Craig is doing very well here at home. He is REALLY happy and thriving when not yelling.
On Wednesday he yelled pretty much all day in a hallucination. We repositioned him in different chairs finally, which helped a lot. 

On Thursday he was all smiles all day. Then he became overtired after dinner and started hallucinating and yelling again. After he was put to bed he yelled for about 5 minutes and then fell asleep. I could hear him talking in the middle of the night, so I got up and asked him if everything was OK. He smiled up at me and said "yes". He mumbled something and I told him I was going to be here with him from now on, every day. His smile widened and he told me in a very relieved tone, "Really? Oh good!" Kind of like an excited little kid. I love that about Craig, he always had such a childlike almost innocence about him. The first time he asked me out on a date and I declined him, I felt like I had broken a little boys heart from the look in his eyes. I must've started falling in love with him at that moment but didn't realize it. Over the years his open heart has indelibly planted itself in my heart and soul. I love that.

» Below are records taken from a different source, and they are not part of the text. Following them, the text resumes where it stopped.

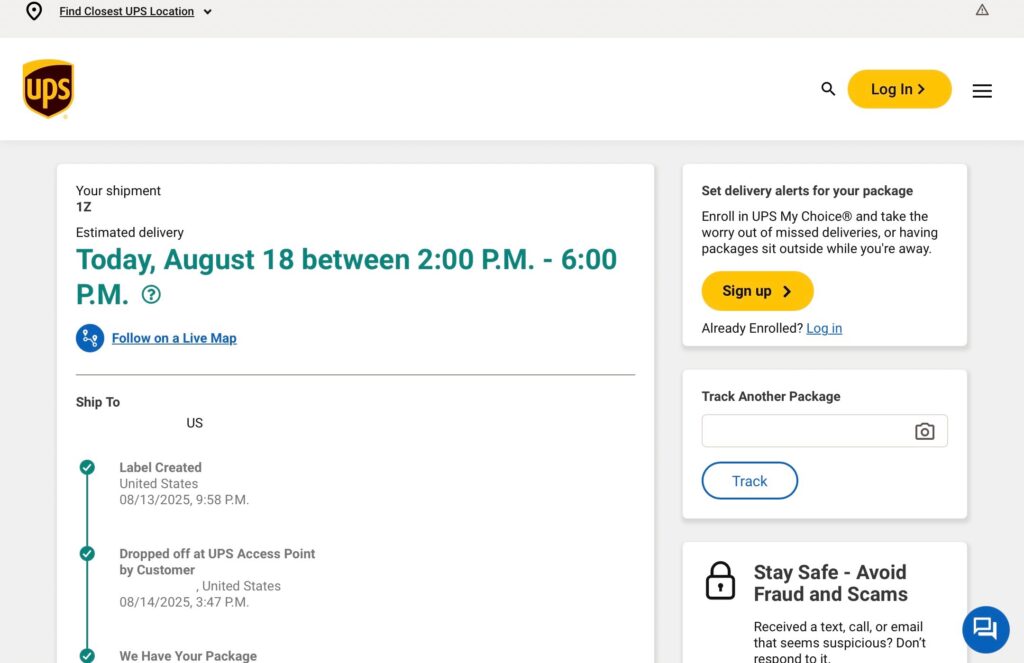Click the location pin icon

[x=34, y=11]
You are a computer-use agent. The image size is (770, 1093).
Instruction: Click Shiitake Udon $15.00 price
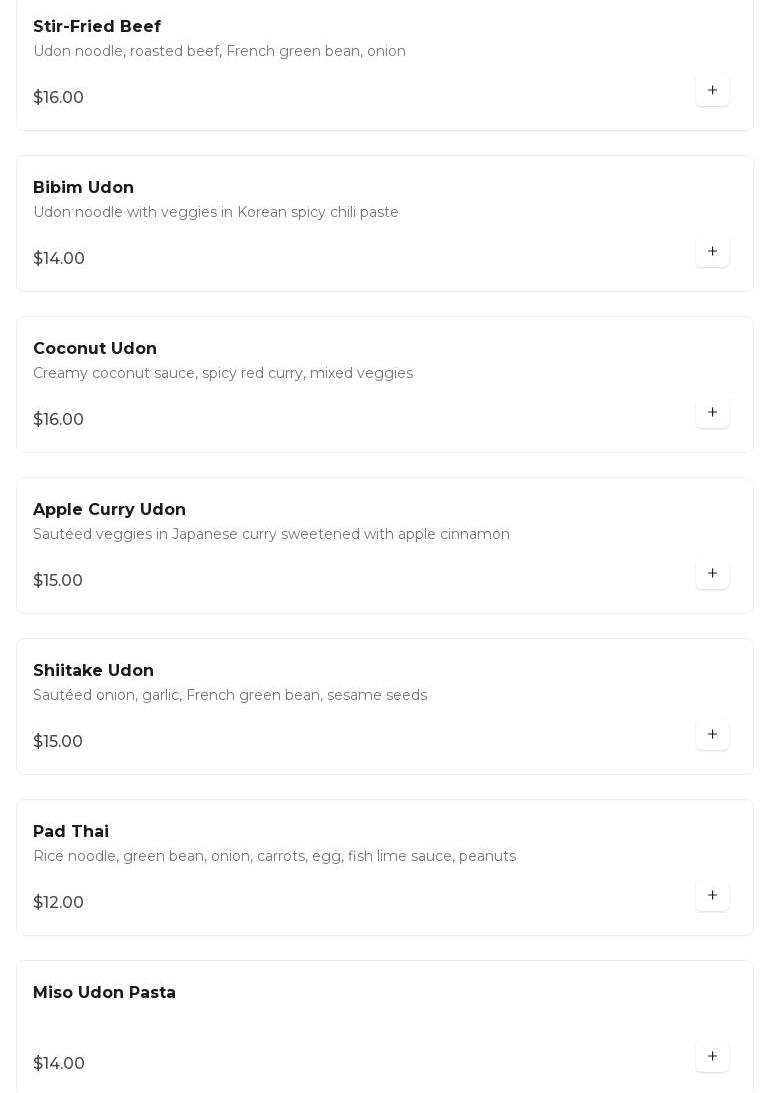coord(58,742)
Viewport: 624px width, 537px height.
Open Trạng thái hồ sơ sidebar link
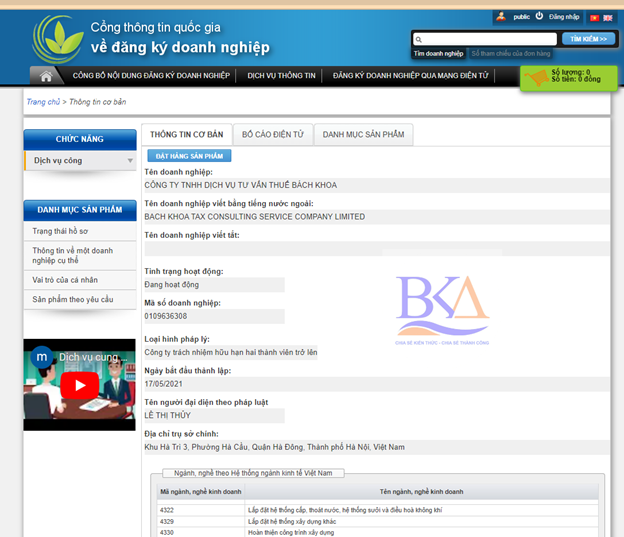coord(60,231)
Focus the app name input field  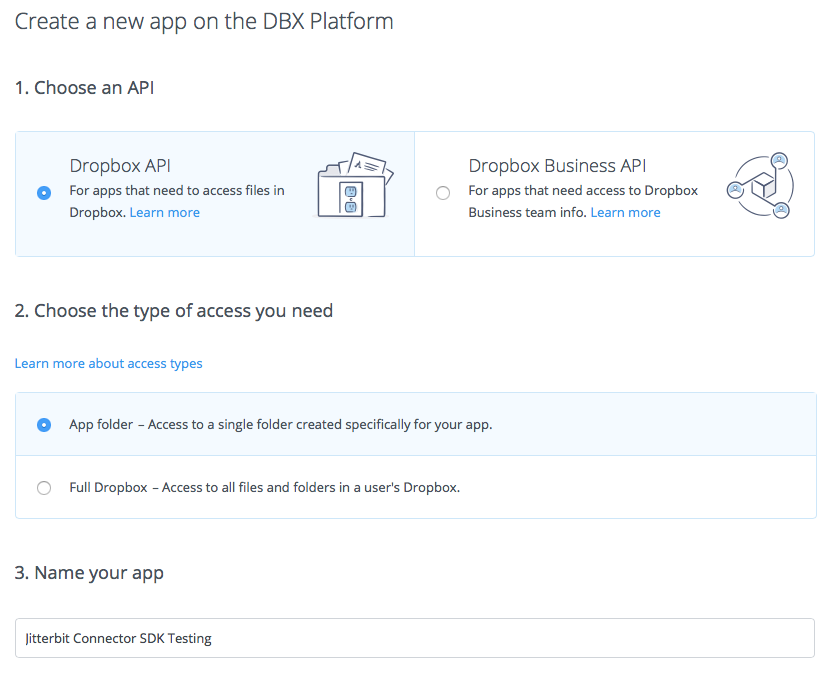(415, 638)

This morning around 7:30 he was mad and hallucinating again. As he was having breakfast and watching the news, a story came on about someone being pushed onto the subway tracks and being run over by the subway. Craig calmed down and said, "Jesus Christ! What a way to die!" Then he calmed down, finished his breakfast and slept most of the day. He's yelling again....repositioned in another chair, now calm.

He'll always scream - thank you dementia - But it's so nice to have my love home. I can really see now how aware he truly is of his surroundings, what he hears and how much he understands. If he is not hallucinating/yelling he is completely in the moment around him. 

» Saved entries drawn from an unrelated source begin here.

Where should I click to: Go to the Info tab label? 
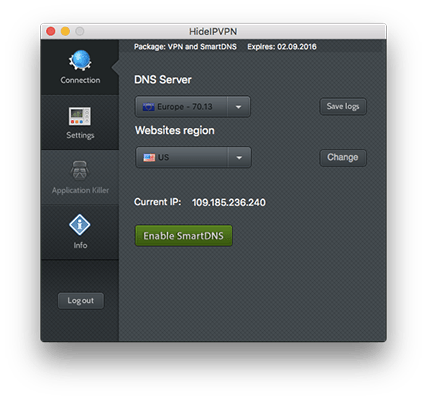[80, 245]
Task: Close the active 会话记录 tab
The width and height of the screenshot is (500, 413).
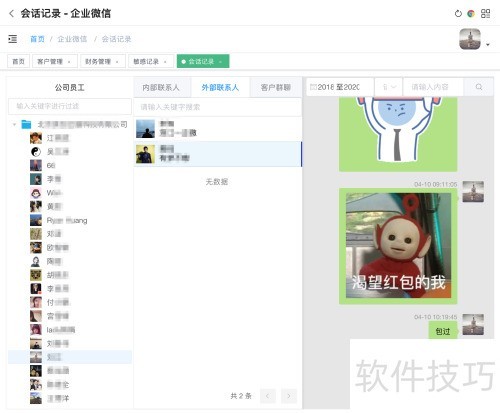Action: click(220, 62)
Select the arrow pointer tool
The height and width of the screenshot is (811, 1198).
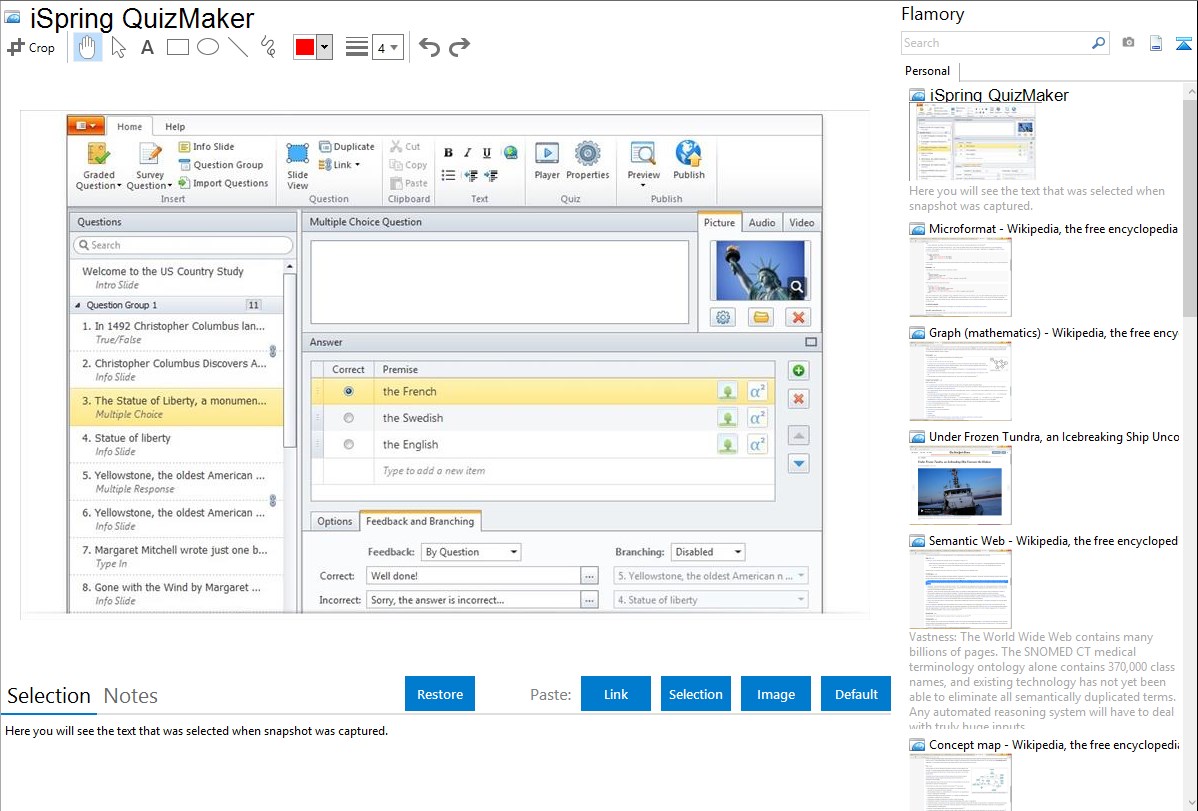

I'm so thankful that he can be home for the remainder of his life. Praying it's longer than the statistics say. As I've stated before Lewy Body stats say he could live 6 - 7 years, others say 2 - 20 years, Alzheimer's statistics say 8 - 10 (if it is indeed a variant). 

He has been robbed of his life twice; first when he walked Christy through cancer and sadly died after 35 years of marriage and now with his own dementia. He has been robbed of his retirement; robbed of the life he had worked hard and been saving for all his life. (Robbed of his life with me! haha) He at least deserves to be home where he wanted to be and as comfortable and happy as can be. He's a good, sweet, loving and generous man. I miss him so much...Sometimes I forget the Craig I married and that always kills me. I want him back so desperately.